[Saved entries]
- Opening Delimiter -

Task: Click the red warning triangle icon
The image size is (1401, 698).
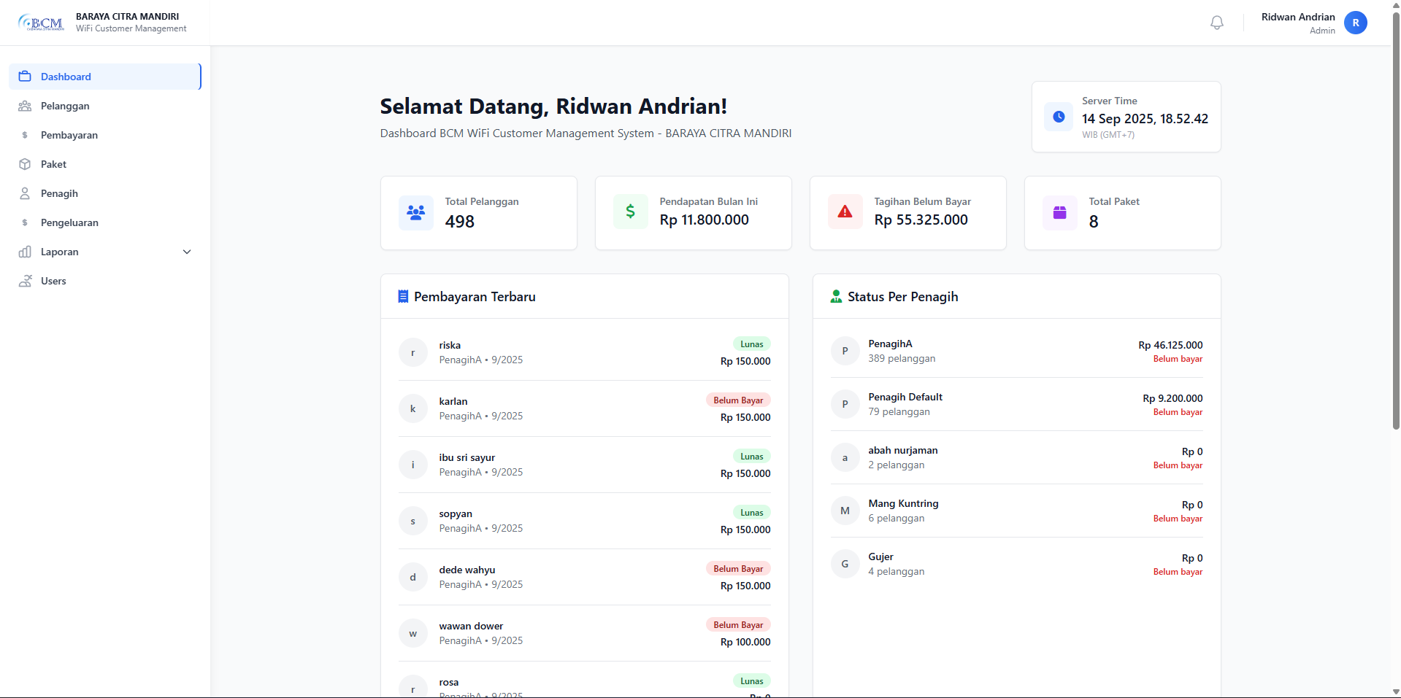Action: pos(845,212)
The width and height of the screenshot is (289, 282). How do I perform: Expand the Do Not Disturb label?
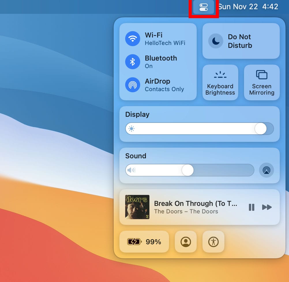(x=240, y=41)
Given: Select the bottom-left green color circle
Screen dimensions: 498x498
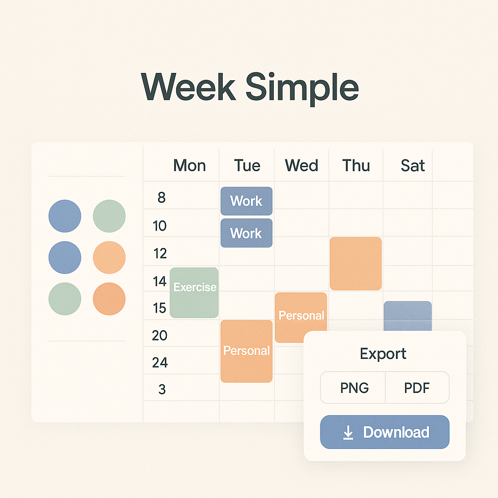Looking at the screenshot, I should tap(65, 299).
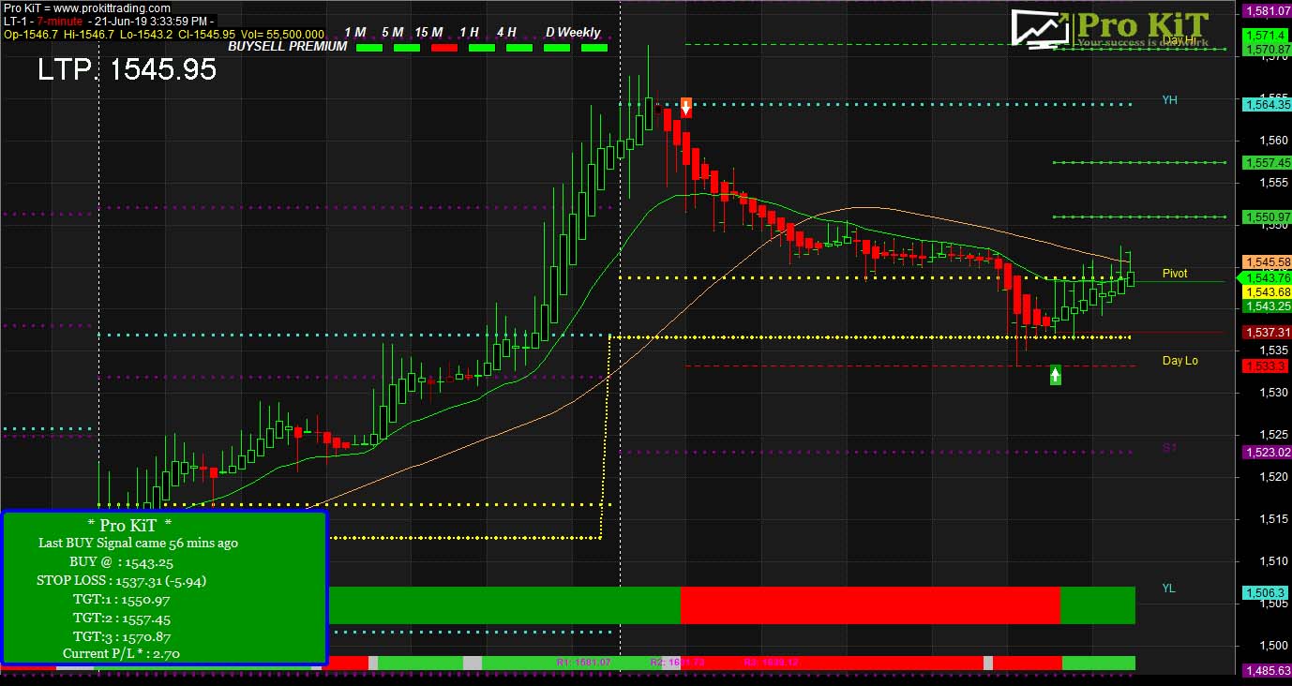
Task: Click the YH level label
Action: pos(1169,100)
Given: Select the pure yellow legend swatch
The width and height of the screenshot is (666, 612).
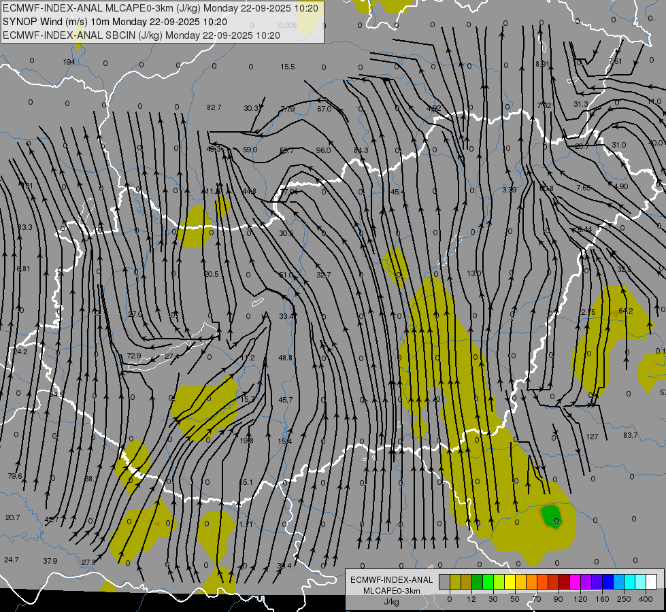Looking at the screenshot, I should pos(510,581).
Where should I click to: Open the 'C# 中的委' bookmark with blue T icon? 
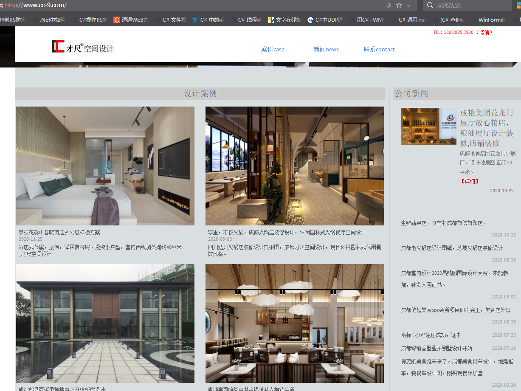click(207, 20)
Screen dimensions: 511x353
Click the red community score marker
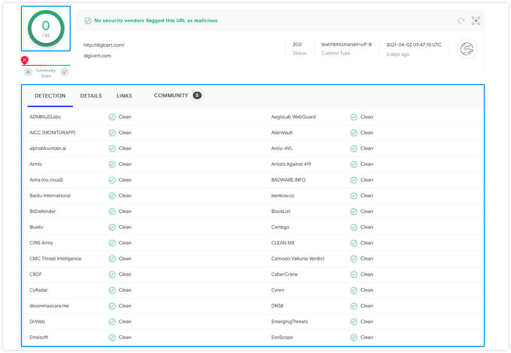[24, 60]
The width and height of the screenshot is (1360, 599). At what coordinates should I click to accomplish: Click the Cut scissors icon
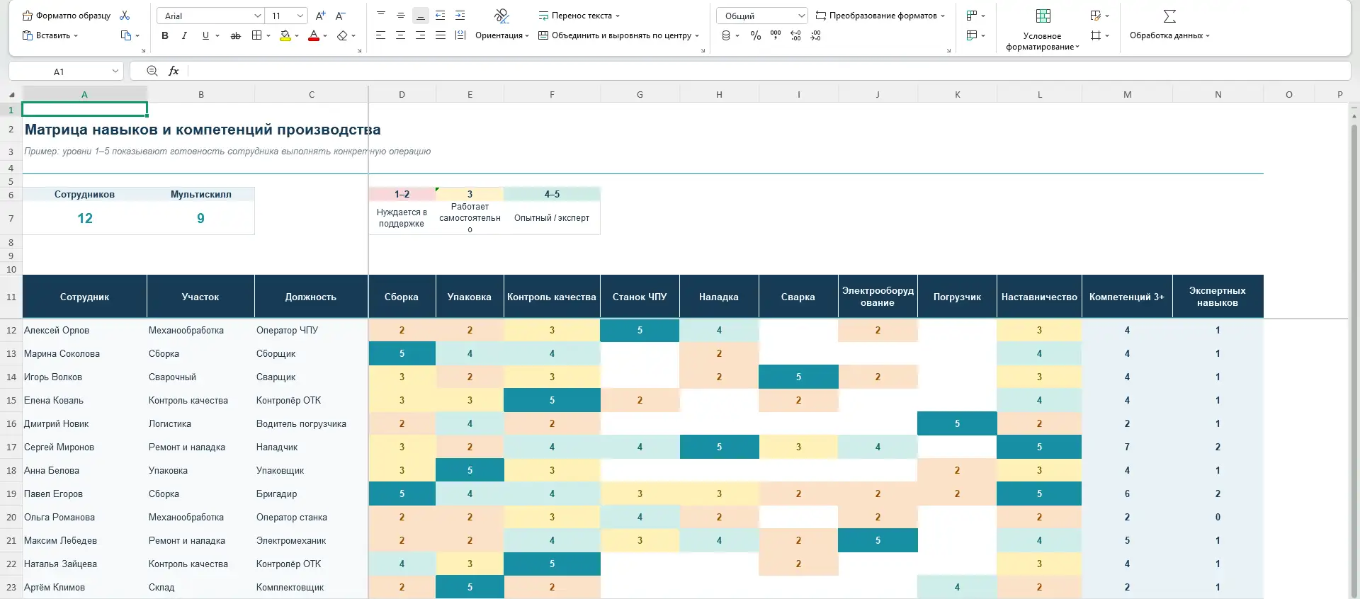125,16
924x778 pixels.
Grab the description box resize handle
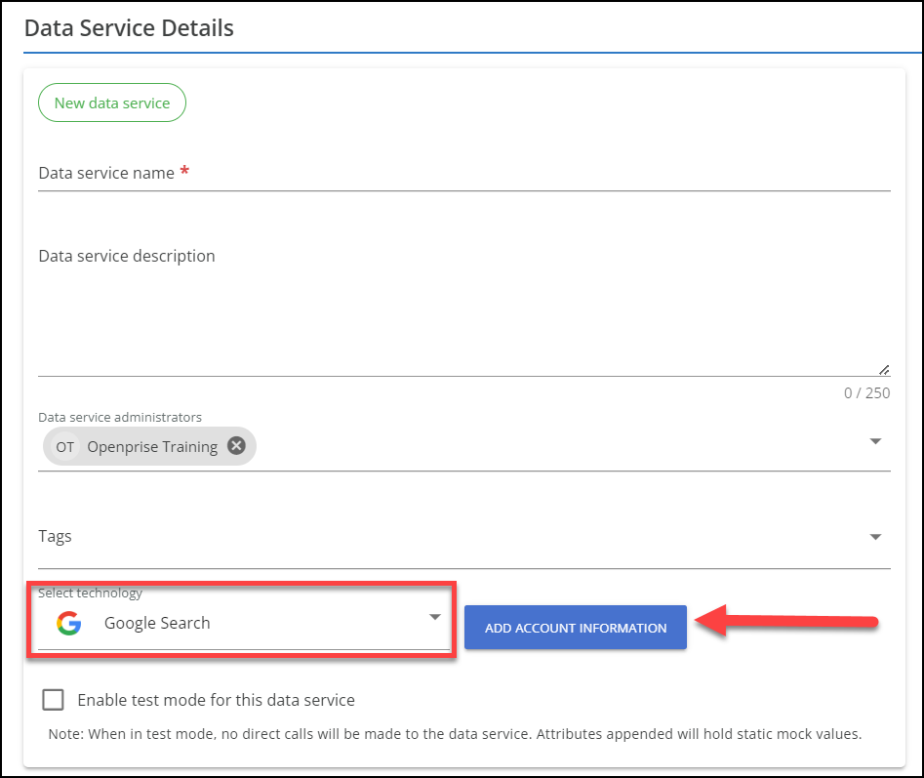pos(884,369)
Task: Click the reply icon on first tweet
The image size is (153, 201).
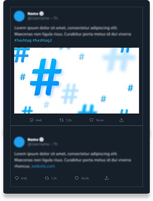Action: (31, 120)
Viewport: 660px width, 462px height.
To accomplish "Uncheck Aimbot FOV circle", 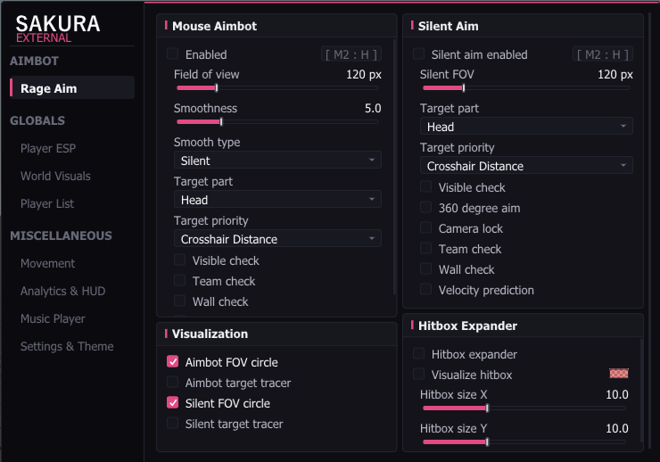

- Closing Delimiter -

■ Brief ■
Nothing but the pictures should be left out when the records are retyped exactly.

■ Written answer ■
Task: Click the red warning triangle icon
The image size is (1401, 698).
Action: pos(845,212)
The width and height of the screenshot is (289, 282). How do I perform: Expand the Do Not Disturb label?
(x=240, y=41)
Given: Select the bottom-left green color circle
Screen dimensions: 498x498
Looking at the screenshot, I should tap(65, 299).
Task: Click the YH level label
Action: pos(1169,100)
Given: Select the pure yellow legend swatch
The width and height of the screenshot is (666, 612).
Looking at the screenshot, I should pos(510,581).
Where should I click to: Open the 'C# 中的委' bookmark with blue T icon? 
click(207, 20)
Screen dimensions: 511x353
Click the red community score marker
[24, 60]
The width and height of the screenshot is (1360, 599). At what coordinates should I click to accomplish: Click the Cut scissors icon
125,16
924x778 pixels.
Grab the description box resize handle
pos(884,369)
Task: Click the reply icon on first tweet
The image size is (153, 201).
Action: (31, 120)
Viewport: 660px width, 462px height.
To accomplish "Uncheck Aimbot FOV circle", 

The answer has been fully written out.